* **SET TASK A**
According to the review below, under what condition do two-layer networks discover low-rank solutions?
* **SET TASK B**
Decide whether each statement agrees with the review below. Answer yes or no, and quote the words from the review that settle it.
(i) The review gives the submission a soundness score of 3.
(ii) The review says deeper networks are known to fail at providing low-rank solutions when observations are disconnected.
(iii) The review points out a typo on line 306.
## Begin ARTICLE
|
Implicit Bias and Loss of Plasticity in Matrix Completion: Depth Promotes Low-Rankness |
Soundness: 3: good
Presentation: 2: fair
Contribution: 2: fair
Rating: 6: marginally above the acceptance threshold
Confidence: 2: You are willing to defend your assessment, but it is quite likely that you did not understand the central parts of the submission or that you are unfamiliar with some pieces of related work. Math/other details were not carefully checked. |
Matrix completion by deep linear networks is an important model problem for understanding a variety of phenomena in the training of deep neural networks. It was previously observed empirically that the such models have a tendency to discover low-rank solutions. In the case of two-layer networks, it was observed that this is the case if and only if the observations are "connected" in a suitable sense.
The reviewed work attempts to extend this understanding to the case of deeper networks (which are known to provide low-rank solutions even for disconnected observations). As a starting point, it uses the fact that the characterization of low-rankness through connected observations proceeds by observing that disconnected observations lead to decoupled gradient dynamics of different degrees of freedom.
To this end, the reviewed work definines a notion of "coupled gradient flow dynamics" and shows that under diagonal (and thus disconnected) observations and a structured initialization scheme, the training dynamics are coupled if and only if the initialization is diagonal. It implicitly characterizes the singular values of the converged matrices in this case.
Finally, the authors aim to illucidate the loss of plasticity phenomenon by showing that fast convergence of a pretrained network prevents significant decay of the stable rank.
- This work addresses the important and thorny question of implicit bias in deep learning
- Generalizes the independent observations mechanism beyond the 2 layer case
- Provides an potentially useful perspective on the plasticity phenomenon
Maybe due to the challenging nature of the questions studied, the connection between the highly restricted theoretical setting and the claims about the behavior of the real algorithm (deep learning or even just deep matrix completion) is somewhat tenuous at times. I am especially doubtful about the additional insight of the implicit characterization (8), (9). If it is possible to derive additional insight from it rather than just solving it numerically, this would significantly strengthen the paper.
Typos:
Line 306 "of of"
1. You solve the equations (8) (9) numerically. Can you show that this system has a unique solution? If not, how do you know that the solutions of this system of equations characterizes the training behavior?
## End ARTICLE
## Begin EXCERPTED RECORDS
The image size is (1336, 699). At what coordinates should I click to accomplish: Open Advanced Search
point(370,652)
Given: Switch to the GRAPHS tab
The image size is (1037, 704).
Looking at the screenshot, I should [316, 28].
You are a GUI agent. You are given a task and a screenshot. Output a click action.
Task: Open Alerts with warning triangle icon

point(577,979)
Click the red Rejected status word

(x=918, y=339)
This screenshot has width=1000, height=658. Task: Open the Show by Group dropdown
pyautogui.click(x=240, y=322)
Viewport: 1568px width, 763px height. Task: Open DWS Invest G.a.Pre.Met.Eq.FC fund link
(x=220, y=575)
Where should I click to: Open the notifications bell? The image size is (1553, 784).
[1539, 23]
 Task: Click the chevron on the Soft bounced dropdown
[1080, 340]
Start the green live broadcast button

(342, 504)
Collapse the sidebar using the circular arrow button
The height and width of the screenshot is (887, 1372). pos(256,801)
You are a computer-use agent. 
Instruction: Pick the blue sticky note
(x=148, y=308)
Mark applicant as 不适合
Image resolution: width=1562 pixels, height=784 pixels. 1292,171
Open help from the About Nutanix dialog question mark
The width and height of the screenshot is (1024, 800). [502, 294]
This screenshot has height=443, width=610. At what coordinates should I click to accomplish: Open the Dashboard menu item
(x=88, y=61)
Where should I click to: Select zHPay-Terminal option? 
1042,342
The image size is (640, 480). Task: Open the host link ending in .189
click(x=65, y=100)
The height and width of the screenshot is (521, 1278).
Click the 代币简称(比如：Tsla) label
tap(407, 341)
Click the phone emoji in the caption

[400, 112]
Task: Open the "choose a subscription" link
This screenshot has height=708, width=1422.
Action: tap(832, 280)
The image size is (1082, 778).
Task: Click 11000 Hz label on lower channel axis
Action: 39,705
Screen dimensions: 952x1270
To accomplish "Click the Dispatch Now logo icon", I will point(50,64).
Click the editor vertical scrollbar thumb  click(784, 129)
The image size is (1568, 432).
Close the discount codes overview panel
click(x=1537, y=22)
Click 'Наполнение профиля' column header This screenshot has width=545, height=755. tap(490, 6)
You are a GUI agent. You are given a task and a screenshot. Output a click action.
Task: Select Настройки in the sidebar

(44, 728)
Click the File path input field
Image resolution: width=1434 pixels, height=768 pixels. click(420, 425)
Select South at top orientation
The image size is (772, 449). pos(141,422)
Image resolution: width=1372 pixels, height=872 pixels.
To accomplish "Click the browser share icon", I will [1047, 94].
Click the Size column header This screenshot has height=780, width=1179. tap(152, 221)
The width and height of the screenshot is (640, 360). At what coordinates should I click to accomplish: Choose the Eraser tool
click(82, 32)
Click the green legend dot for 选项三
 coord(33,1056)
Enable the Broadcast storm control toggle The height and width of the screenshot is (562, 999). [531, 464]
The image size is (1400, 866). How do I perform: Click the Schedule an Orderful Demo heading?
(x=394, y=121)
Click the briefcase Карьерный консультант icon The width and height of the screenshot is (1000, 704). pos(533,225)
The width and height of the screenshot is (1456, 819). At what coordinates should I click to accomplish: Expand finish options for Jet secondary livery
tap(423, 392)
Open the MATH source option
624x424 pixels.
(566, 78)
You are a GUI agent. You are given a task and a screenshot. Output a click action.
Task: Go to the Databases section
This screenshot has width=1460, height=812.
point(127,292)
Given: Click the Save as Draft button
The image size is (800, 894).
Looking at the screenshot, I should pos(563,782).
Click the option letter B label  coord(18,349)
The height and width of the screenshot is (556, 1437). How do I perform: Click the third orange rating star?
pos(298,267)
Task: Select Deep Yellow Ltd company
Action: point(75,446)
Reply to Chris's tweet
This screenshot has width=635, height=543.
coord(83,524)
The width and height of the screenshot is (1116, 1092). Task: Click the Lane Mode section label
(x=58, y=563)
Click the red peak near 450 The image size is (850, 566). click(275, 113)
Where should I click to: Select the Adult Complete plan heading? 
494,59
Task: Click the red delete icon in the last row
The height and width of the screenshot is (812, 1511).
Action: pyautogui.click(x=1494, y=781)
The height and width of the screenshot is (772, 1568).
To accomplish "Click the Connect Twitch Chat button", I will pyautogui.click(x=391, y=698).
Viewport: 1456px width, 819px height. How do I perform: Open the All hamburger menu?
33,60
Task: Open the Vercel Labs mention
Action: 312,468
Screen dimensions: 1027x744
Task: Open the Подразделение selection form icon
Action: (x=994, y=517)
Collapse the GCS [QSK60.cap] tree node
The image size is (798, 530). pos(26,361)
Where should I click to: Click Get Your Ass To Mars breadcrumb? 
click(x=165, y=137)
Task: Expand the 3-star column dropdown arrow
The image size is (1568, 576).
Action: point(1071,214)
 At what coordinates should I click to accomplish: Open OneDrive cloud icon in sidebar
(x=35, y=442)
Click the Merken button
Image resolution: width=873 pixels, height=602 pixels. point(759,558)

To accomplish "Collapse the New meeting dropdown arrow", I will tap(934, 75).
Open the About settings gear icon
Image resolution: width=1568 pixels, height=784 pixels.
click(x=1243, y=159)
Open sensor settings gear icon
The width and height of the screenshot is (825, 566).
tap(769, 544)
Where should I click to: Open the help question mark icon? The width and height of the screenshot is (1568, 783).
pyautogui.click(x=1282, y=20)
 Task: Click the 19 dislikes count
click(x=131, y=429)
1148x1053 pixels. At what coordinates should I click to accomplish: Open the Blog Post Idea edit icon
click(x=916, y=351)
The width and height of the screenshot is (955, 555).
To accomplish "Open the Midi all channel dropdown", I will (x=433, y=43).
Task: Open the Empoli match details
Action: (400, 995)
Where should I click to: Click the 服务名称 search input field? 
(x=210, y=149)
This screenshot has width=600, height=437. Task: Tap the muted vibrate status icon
## End EXCERPTED RECORDS
* **FULL OUTPUT A**
They do so if and only if the observations are "connected" in a suitable sense.

* **FULL OUTPUT B**
(i) Yes: "Soundness: 3: good"
(ii) No: "which are known to provide low-rank solutions even for disconnected observations"
(iii) Yes: "Line 306 "of of""